Vera Baird (Redcar) (Lab): It is perfectly clear that the Conservatives' motion would not only demote the paramountcy of the child's welfare and make it a mere "priority" but introduce a legal presumption that any parent should be entitled to contact, irrespective of what they had done, as long as they did not present a danger. Is that really what the right hon. Lady intends? Will she explain why she is specifically removing the paramountcy of the child's welfare?
Mrs. May: I admire many of the speeches that the hon. and learned Lady has made in the House, but the comments that she has just made are not worthy of her. If she reads the motion, she will see that we continue to give priority to the best interests of the child, and we expressly state that we are talking about cases in which safety is not a concern.

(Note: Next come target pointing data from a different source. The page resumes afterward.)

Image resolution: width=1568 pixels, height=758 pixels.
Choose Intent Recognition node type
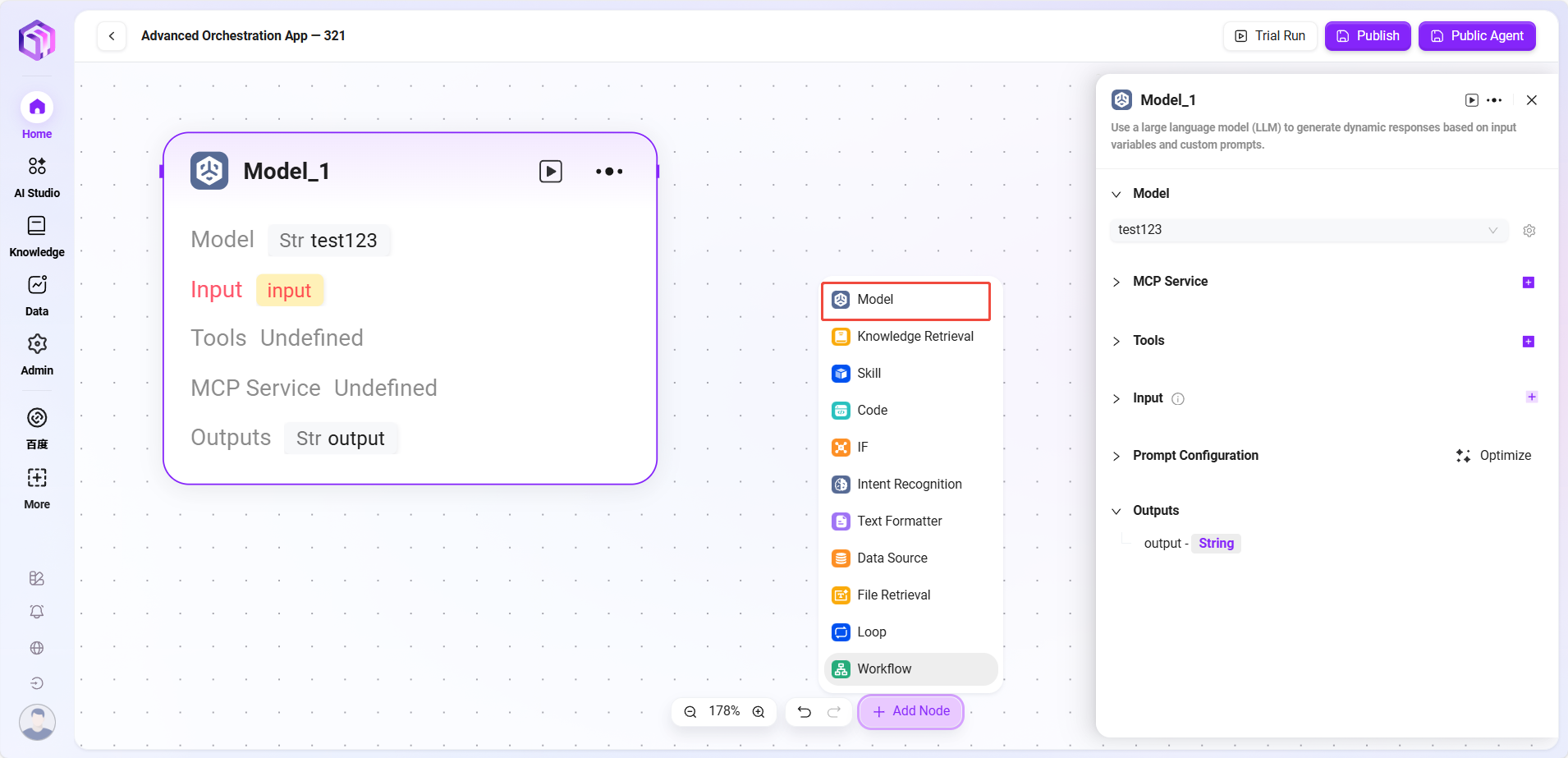click(909, 485)
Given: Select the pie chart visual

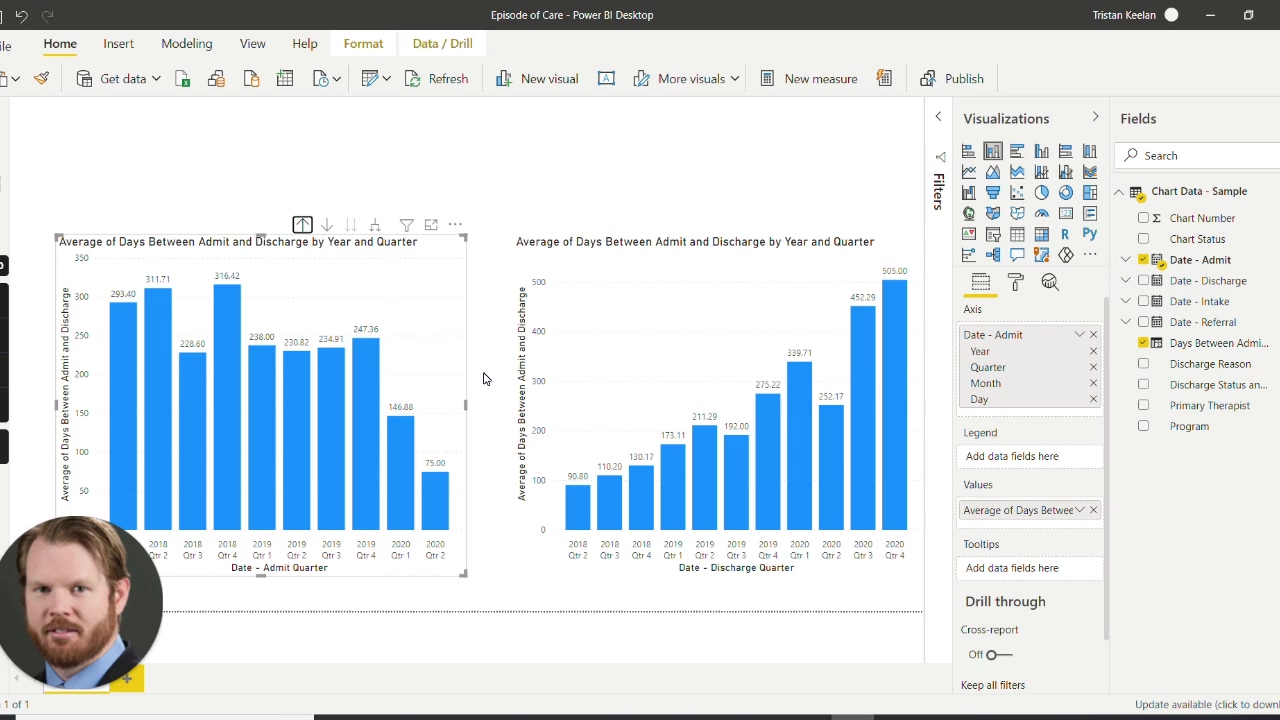Looking at the screenshot, I should (1042, 192).
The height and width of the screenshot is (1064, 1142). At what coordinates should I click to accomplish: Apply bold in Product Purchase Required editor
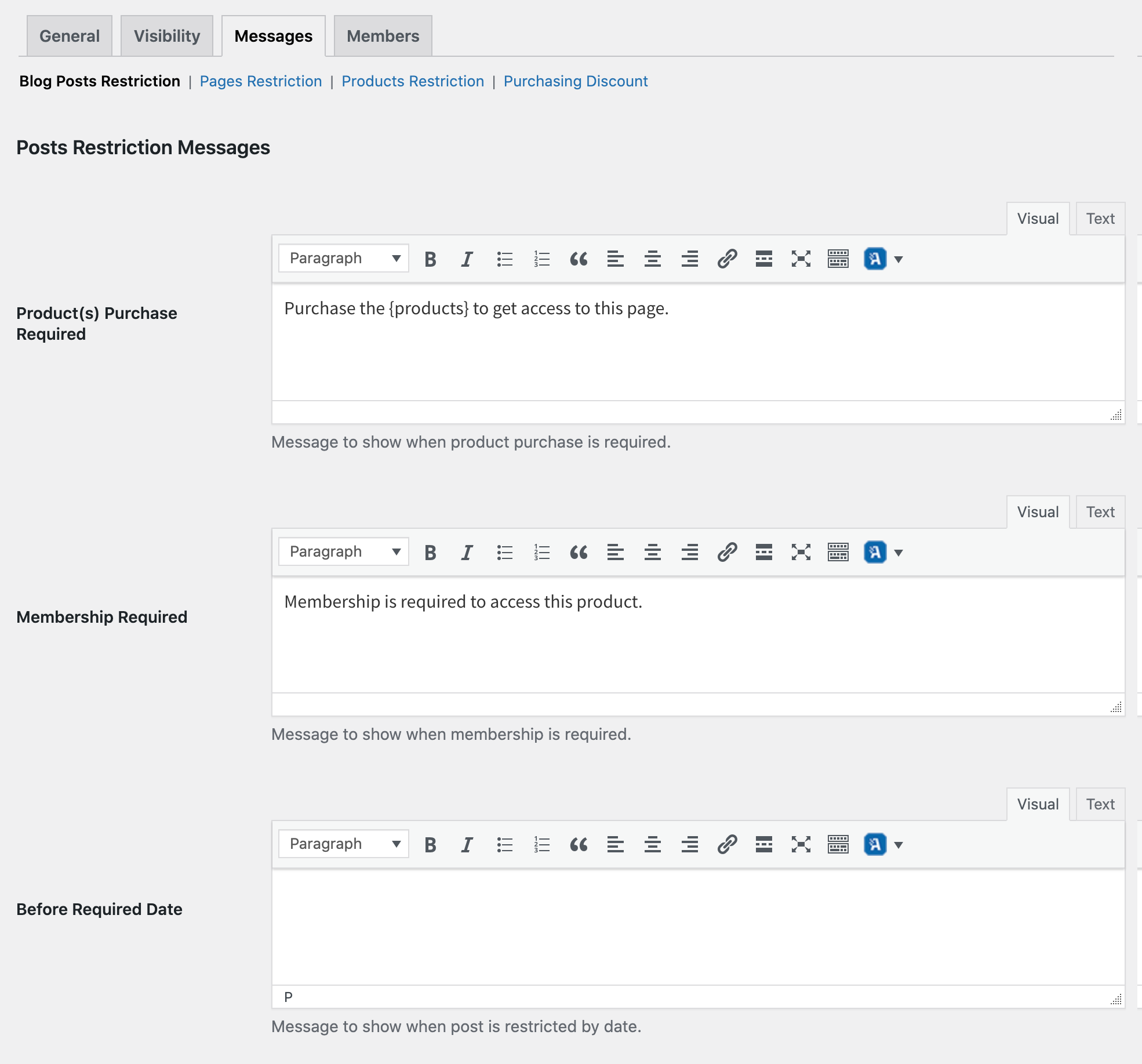430,259
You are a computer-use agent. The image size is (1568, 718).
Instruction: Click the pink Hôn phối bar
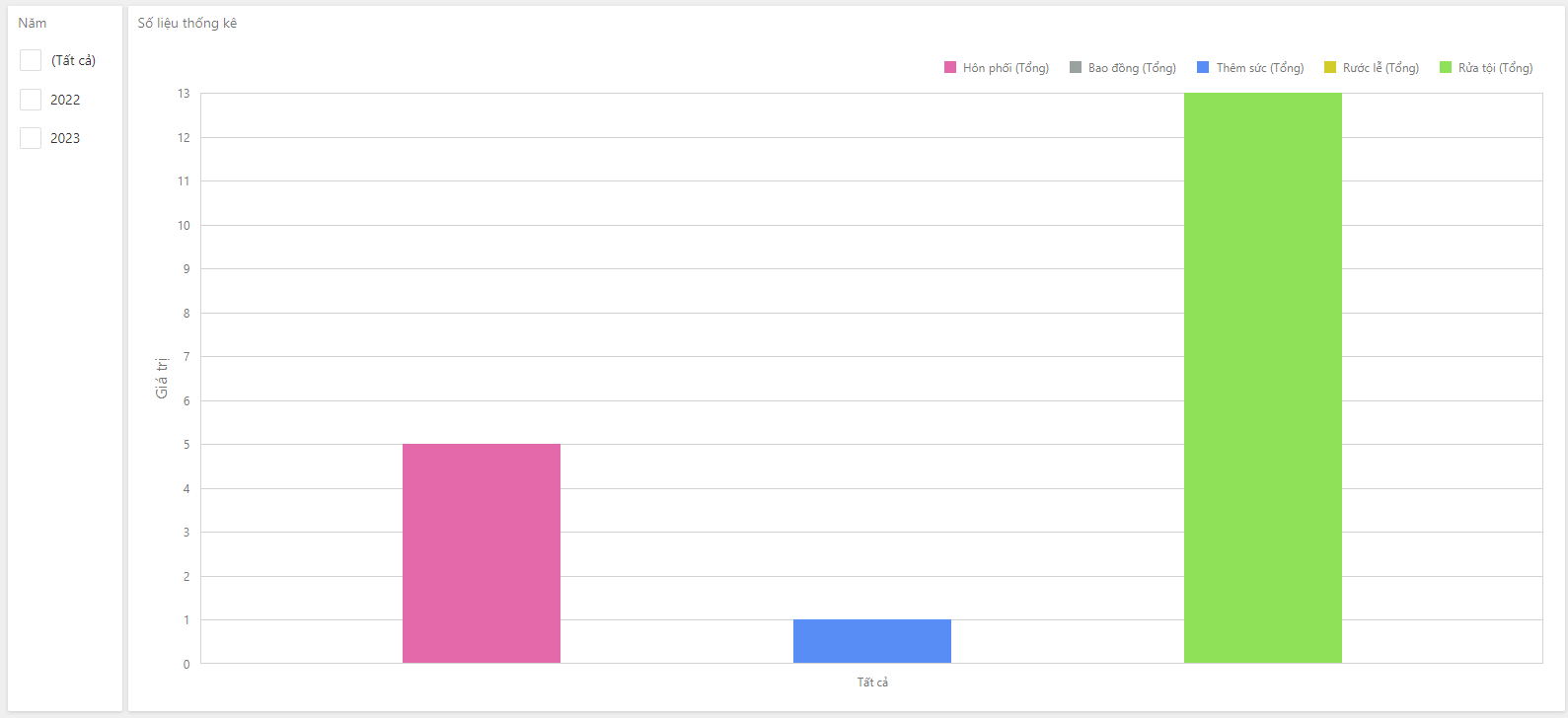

Vera Baird: The right hon. Lady is seeking to judge me harshly; I assume that is for reasons of self-defence. It is perfectly clear that the word "paramount" has been removed from the Conservatives' motion. "Paramount" means that the welfare of the child must come top, first and in front of everything else. "Priority" is a much softer word; it suggests that the interests of the child must take priority only over some things. I shall ask her a straightforward question: does she intend to demote the welfare of the child to below the legal right of any parent to have contact? That is what the motion says.
The difference between my party and the Government on this issue is that the Government consider that it is not in the best interests of the child to have proper contact with and access to both parents. I consider that the best parent for any child is both parents, and we intend to put a system in place that will allow such access.